> [EXERCISE AIM]:
Please transcribe exactly the lines from the line holding "You are a GUI" through the end of the data below, and skip any pictures.

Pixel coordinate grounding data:
▬▬▬▬▬▬

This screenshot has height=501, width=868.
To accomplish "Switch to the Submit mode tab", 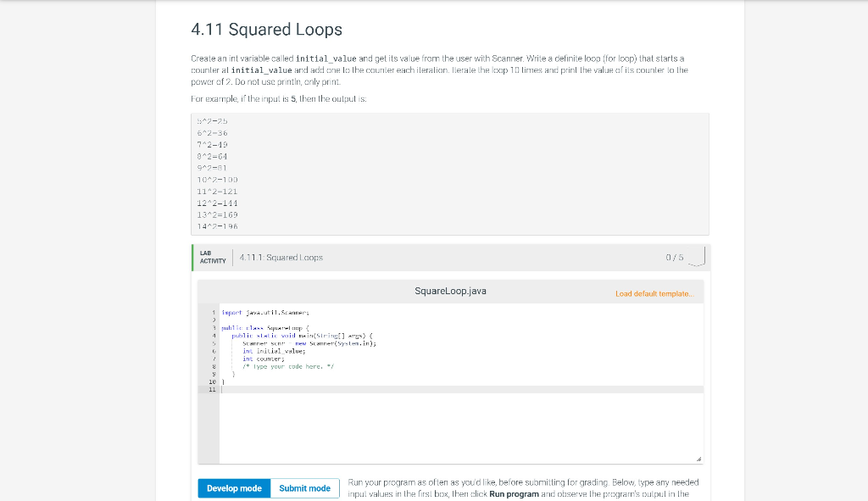I will (x=303, y=487).
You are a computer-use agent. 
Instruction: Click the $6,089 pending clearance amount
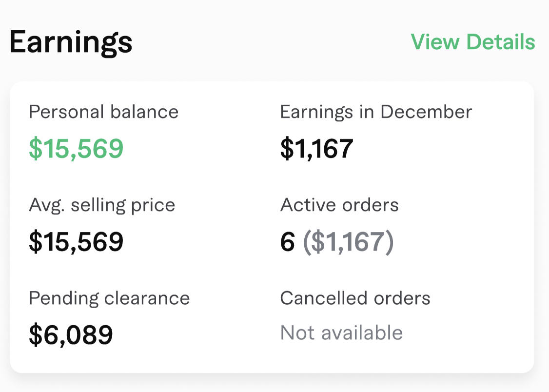point(71,334)
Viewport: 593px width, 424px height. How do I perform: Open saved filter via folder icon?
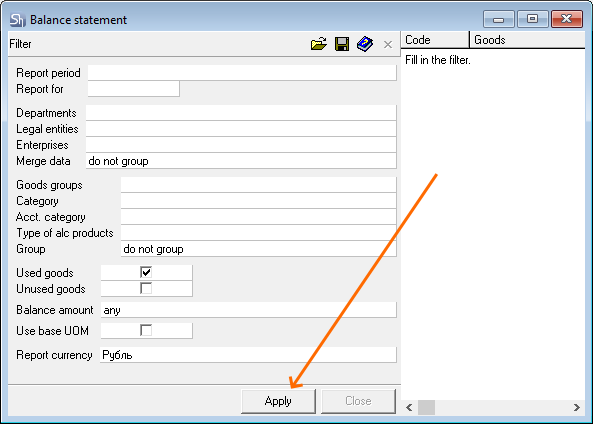click(319, 44)
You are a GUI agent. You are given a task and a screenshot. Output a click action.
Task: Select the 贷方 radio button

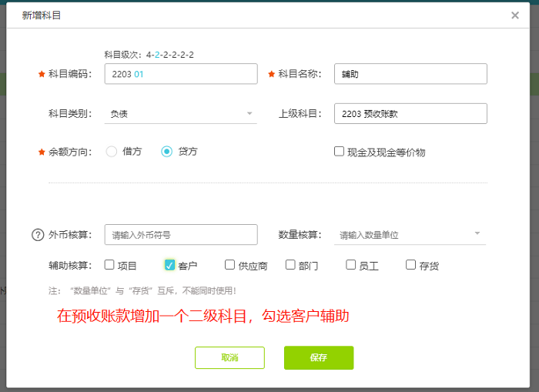point(167,152)
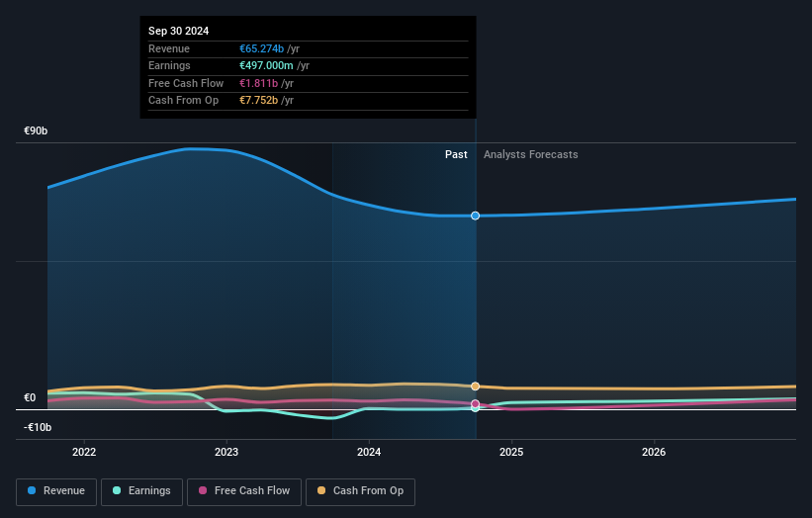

▬▬▬▬▬▬

> [ANSWER BOX]:
You are a GUI agent. You are given a task and a screenshot. Output a click action.
Task: Select the 贷方 radio button

point(167,152)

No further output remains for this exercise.